▶ _ЦЕЛЬ ЗАДАНИЯ_:
Перепишите фрагмент текста о Ники де Сен-Фаль между «Я ощутила настоятельную» и «детей, для взрослых.» включительно, заменив «детей» на «подростков».

▶ _ТЕКСТ_:
+ + + + +

Основные темы ранних работ Ники де Сен-Фаль - насилие и агрессия. Кульминацией этого периода становятся её «расстрелянные картины». Ники покрывает первозданно нетронутые холсты смесью из белил и гипса, в которые «вмурованы» различные предметы. Сверху на полотна она вешает пакеты с краской. После этого по холстам открывается огонь. Разлетаясь, краска покрывала холст более или менее произвольными узорами.

    «Я стреляла во всех: во всех мужчин, в каждого мужчину, в важных мужчин, в толстых мужчин, в своего отца, в своего брата, в общество, в церковь, в школу, в свою семью, в свою мать, в себя саму. Я стреляла, потому что мне нравился магический момент, когда картина истекает кровью и умирает. Это был момент чистоты, момент большой жертвы. Момент освобождения».

Участники художественного движения «Флюксус», к которому принадлежала и Ники де Сен-Фаль, регулярно проводили арт-перформансы и хеппенинги, частью которых были и «расстрелы картин».

Фаза продуктивной агрессивности, угара и экстаза переходит в следующий этап творчества Ники де Сен-Фаль: она обращается к теме различных ролей женщины – невесты, матери, проститутки. Сен-Фаль проходит сквозь разные оттенки осознания сути женского, в её мастерской возникают удивительные скульптуры:

от безлико-романтических невест на сказочных скакунах до агрессивно раскрашенных кукол с оторванными конечностями. Постепенно из этого хаоса появляются очертания могучей и грациозной женской фигуры ...как Венера из морской пены, рождается Нана...

    Я ощутила настоятельную потребность сделать что-нибудь для счастья людей. Это началось с Нан, и когда я увидела, как люди гладят скульптуры, как они прикасаются к ним, я поняла, что хочу делать большие работы для большого количества людей, для детей, для взрослых.

Фигуры Ники де Сен-Фаль растут, собираются в группы, вокруг них выстаиваются целые города. Гигантский сфинкс укладываются среди фруктовых деревьев Тосканы. Фигура сказочного Голема вырастает на детской площадки в парке в центре Иерусалима. Монументальные Наны и пёстрая семья их родственниц и родственников украшают скверы Гамбурга и Ганновера. Любимцем детей в бельгийском Кнокке становится гигантский пёстрый дракон. Скульптуры Ники де Сен-Фаль, состоящие из проволочного каркаса, покрытого пластиком или папье-маше, рассчитаны на то, чтобы их трогали руками, забирались на них верхом, катались с них, как с горы. Сказочные персонажи поселяются в не менее сказочные ландшафты, в лабиринты и пещеры, стены которых щедро украшены зеркалами, мозаикой, пёстрой керамикой.

Внешне Ники де Сен-Фаль, хрупкая, изящная женщина, по-прежнему красивая в свои семьдесят лет утонченной южно-европейской красотой, максимально не похожа на своих Нан. Но в её речи, в манере держаться, во взгляде есть та же умиротворённость, та же спокойная уверенность в себе. Трудно представить себе за этим гармоничным обликом отчаявшуюся бунтарку 60-х годов.

+ + + + +

▶ _ПРЕДОСТАВЛЕННЫЕ ДАННЫЕ_:

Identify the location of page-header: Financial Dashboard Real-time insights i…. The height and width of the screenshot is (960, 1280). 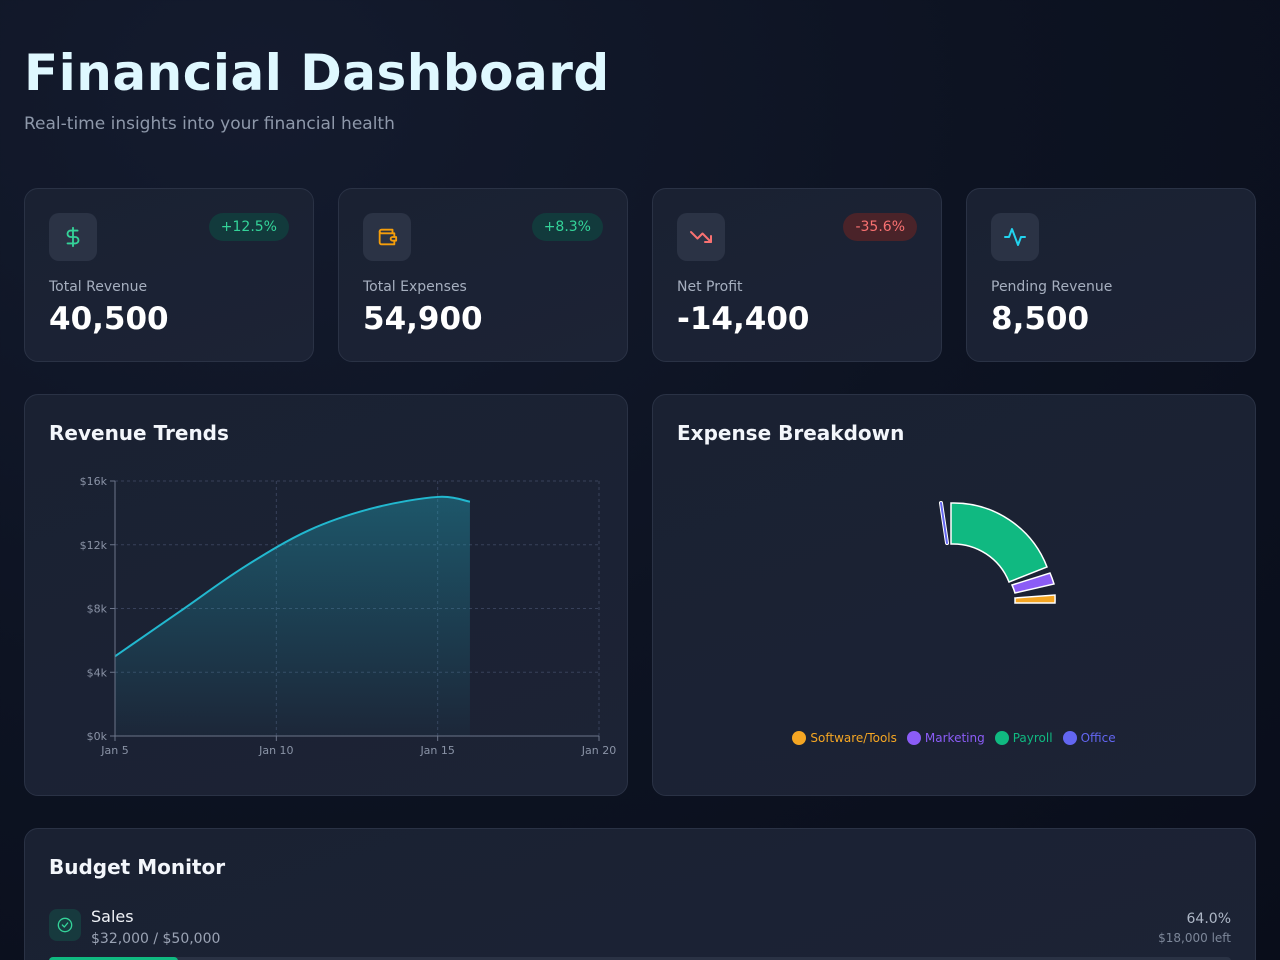
(317, 89).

+ + + + +

▶ _ВАШЕ РЕШЕНИЕ_:
Я ощутила настоятельную потребность сделать что-нибудь для счастья людей. Это началось с Нан, и когда я увидела, как люди гладят скульптуры, как они прикасаются к ним, я поняла, что хочу делать большие работы для большого количества людей, для подростков, для взрослых.